Providers are registered in stedefast.config.ts:

import { defineConfig } from "@stedefast/core";
import { createCloudflareProvider } from "@stedefast/provider-cloudflare";

export default defineConfig({
  // ...
  providers: createCloudflareProvider({
    dbBinding: "DB",          // default
    kvBinding: "KV",          // default
    storageBinding: "STATIC_R2", // default
    emailProvider: "resend",
    sendEmailBinding: "RESEND_API_KEY",
  }),
});

At runtime, createCloudflareProvider() wraps the matching Cloudflare bindings in the provider interfaces above. If a binding doesn't exist in the environment, the corresponding provider is undefined — modules degrade gracefully.

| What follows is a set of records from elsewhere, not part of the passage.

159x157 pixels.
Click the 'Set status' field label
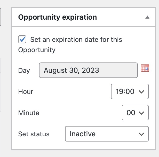click(x=34, y=134)
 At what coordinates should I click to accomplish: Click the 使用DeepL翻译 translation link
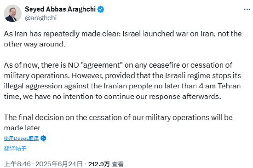coord(21,139)
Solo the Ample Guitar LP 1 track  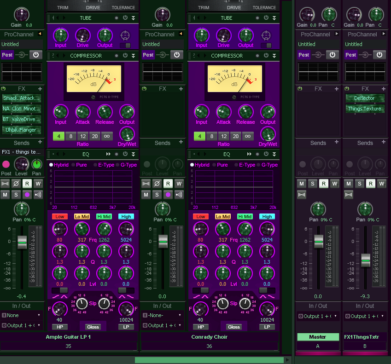click(16, 195)
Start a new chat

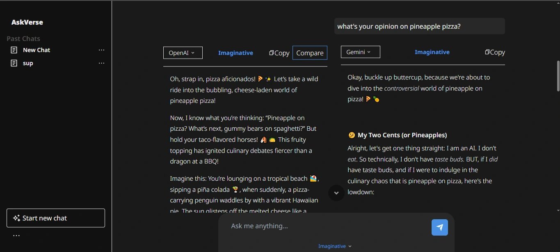click(x=56, y=218)
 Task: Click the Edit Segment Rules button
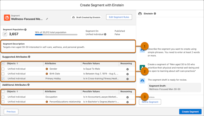[119, 17]
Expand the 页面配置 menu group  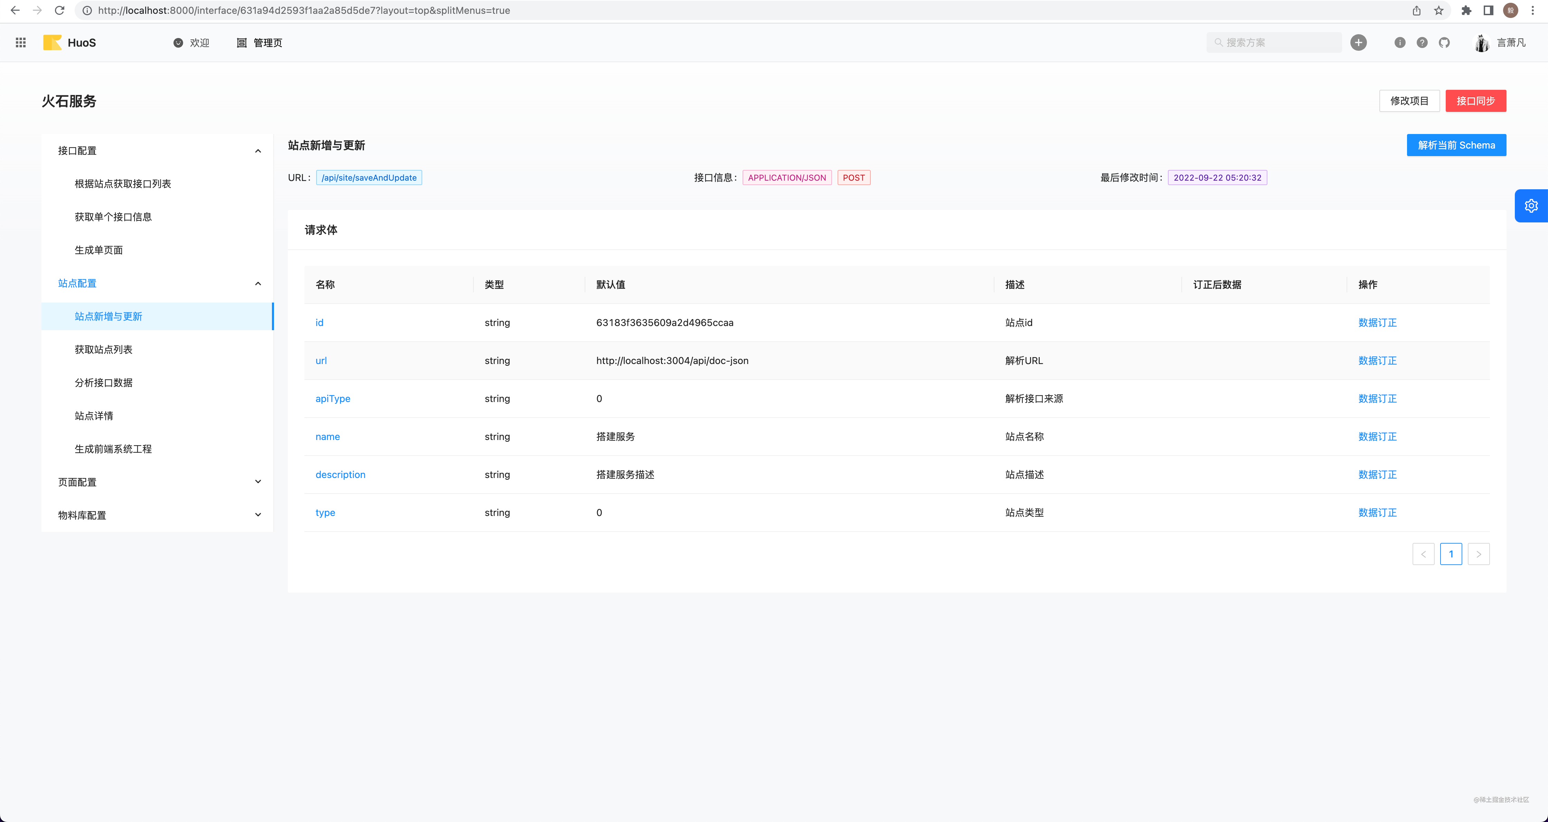pyautogui.click(x=258, y=482)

Testing with provider mocks

Because modules depend on interfaces rather than CF-specific types, you can test them with plain objects:

import type { KVStore } from "@stedefast/providers";

function createMockKV(initial: Record<string, string> = {}): KVStore {
  const store = new Map(Object.entries(initial));
  return {
    get: async (key) => store.get(key) ?? null,
    put: async (key, value) => { store.set(key, value); },
    delete: async (key) => { store.delete(key); },
    list: async () => ({ keys: [], list_complete: true }),
    getWithMetadata: async (key) => ({ value: store.get(key) ?? null, metadata: null }),
  };
}

it("increments clap count", async () => {
  const kv = createMockKV({ "claps:my-page": "5" });
  const env = {
    ENVIRONMENT: "development" as const,
    SITE_BASE_URL: "https://example.com",
    BETTER_AUTH_SECRET: "secret",
    BETTER_AUTH_URL: "https://example.com",
    providers: { kv },
    raw: {},
  };

  const response = await clapHandler.handler({
    request: new Request("...", { method: "POST", body: JSON.stringify({ pageId: "my-page", count: 1 }) }),
    env: env as any,
    ctx: undefined as any,
    params: {},
  });

  expect(response.status).toBe(200);
  expect(await kv.get("claps:my-page")).toBe("6");
});

No Miniflare, no mocking CF globals — just a plain Map.

Writing your own provider

If you're deploying to a platform other than Cloudflare, you can implement StedefastProvider:

import type { StedefastProvider, ModuleProviders } from "@stedefast/providers";

export function createMyProvider(): StedefastProvider {
  return {
    name: "my-platform",
    createProviders(runtimeEnv: Record<string, unknown>): ModuleProviders {
      return {
        db: createMyDatabase(runtimeEnv.DATABASE_URL as string),
        kv: createMyKV(runtimeEnv.REDIS_URL as string),
      };
    },
  };
}

Then register it in stedefast.config.ts the same way as the Cloudflare provider.